Google and Digitisation (again)
An interesting article by Lynne Spender in Meanjin about Google’s ambitions to digitise the world’s books (probably behind the paywall):
Perhaps I am optimistic by nature, but when Google first announced that it was planning to digitise the world’s books and create the greatest library ever, I was enthusiastic. I thought it was an example of digital technology doing for our generation—and those that follow—what print technology did for the generations of readers and writers after its introduction in the fifteenth century. Just as Gutenberg’s printing press brought increased and independent access to knowledge and information 600 years ago, it seemed possible that the Google Library Project’s searchable database of the world’s books would allow access to our entire cultural heritage in digital format. It would be a new res publica litterarum for a new age of digital enlightenment.

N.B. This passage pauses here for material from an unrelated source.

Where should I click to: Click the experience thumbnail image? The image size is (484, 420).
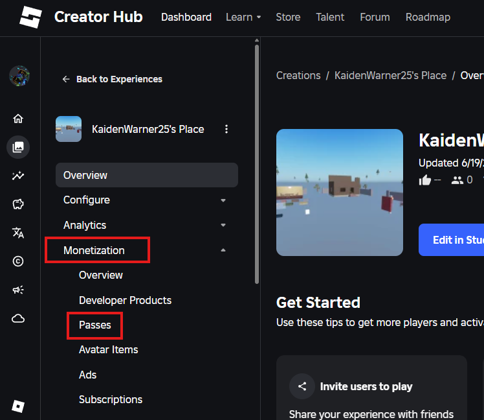(339, 193)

Spender’s article focused mainly on the IP and copyright issues of digitising books, but my interest is in the fundamental issue of a for-profit company owning potentially the only digital copies of the Western literary heritage. I’ve written about this before.
To this point Google seems to have acted honourably (the “Paper of Record” issue notwithstanding), but I still fear that one day all this treasure will find itself behind a paywall. Organisations such as Project Gutenberg cannot compete with the finances of Google and will be left behind.
As an update to my earlier post, it seems that Google has finally sorted out the technical problems and most of the material that was available through “Paper of Record” is now available through the Google News Archive Search. There is an interesting overview here from Inside Higher Ed. However, there remain complaints that the search interface is not nearly as user-friendly as the original.